Efficacy and Safety of Lactoferrin in Heart Failure Patients

Cairo University (CU)

Status and phase

Not yet enrolling

Phase 4

Conditions

Heart Failure With Reduced Ejection Fraction

Treatments

Drug: lactoferrin and oral iron

Drug: oral Iron

Drug: Lactoferrin

Study type

Interventional

Funder types

Other

Identifiers

NCT06427200

IHC00072 (Other Identifier)

CL(3530)

Details and patient eligibility

About

This study will be conducted to determine the efficacy and safety of lactoferrin versus oral iron versus lactoferrin plus oral iron as an add on therapy in reduced ejection fraction heart failure patients with iron deficiency.

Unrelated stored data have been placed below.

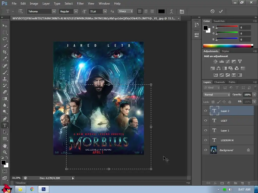Screen dimensions: 258x193
Task: Select the Crop tool
Action: (5, 52)
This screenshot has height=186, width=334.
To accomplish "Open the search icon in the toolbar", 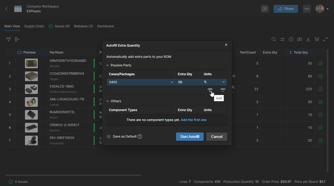I will [x=274, y=39].
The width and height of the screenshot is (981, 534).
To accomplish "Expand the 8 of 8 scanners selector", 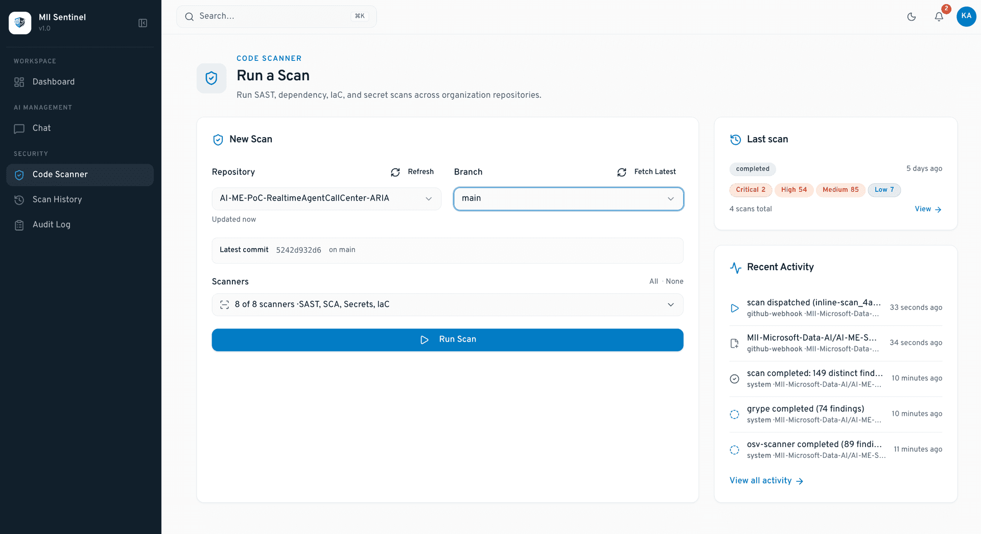I will coord(448,305).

•Patients will be randomly distributed into the three groups

All patients will be subjected to baseline data assessment
Follow up after 12 weeks

Enrollment

114 estimated patients

Sex

All

Ages

18 to 65 years old

Volunteers

No Healthy Volunteers

Inclusion criteria

Age: 18-65 years old.
Chronic heart failure (> 6 months duration) with reduced ejection fraction defined as LVEF ≤ 40%.
NYHA-class II or III or IV with stable symptoms for at least the past 3 months.
Stabilized on beta blockers, renin-angiotensin system inhibitor (ACEI/ARB) or angiotensin receptor-neprilysin inhibitors (ARNIs), mineralocorticoid receptor antagonists (MRAs) and sodium-glucose co-transporter 2 Inhibitors (SGLT2i) and diuretics as needed.
No dose changes of heart failure drugs during the last 2 weeks (exception: diuretics)
No introduction of a new heart failure drug class during the last 4 weeks.
Iron deficiency: serum ferritin level of 15 to 100 ng/mL or a serum ferritin level of 101 to 299 ng/mL with transferrin saturation of less than 20%.

Exclusion criteria

1. Arrythmia including atrial fibrillation (AF) with poorly controlled ventricular rate at rest (> 100 beats/min).
2. Recent cardiac related hospitalizations in the past 3 months. 3. Known active infection. 4. Associated chronic medical disorder (chronic kidney disease (creatinine clearance < 60 ml/min), liver disease (ALT or AST > 3× upper limit of normal), peptic ulcer or chronic blood loss).
3. Associated bleeding disorder. 6. Previous iron supplement in past 3 months. 7. Anemia requiring blood transfusion (haemoglobin (Hb) < 7 g/dL). 8. Folic acid or vitamin B12 deficiency. 9. Hypersensitivity to lactoferrin or iron. 10. Haemoglobinopathies (G6PD, thalassemia's, sickle cell disease). 11. Pregnancy and lactation.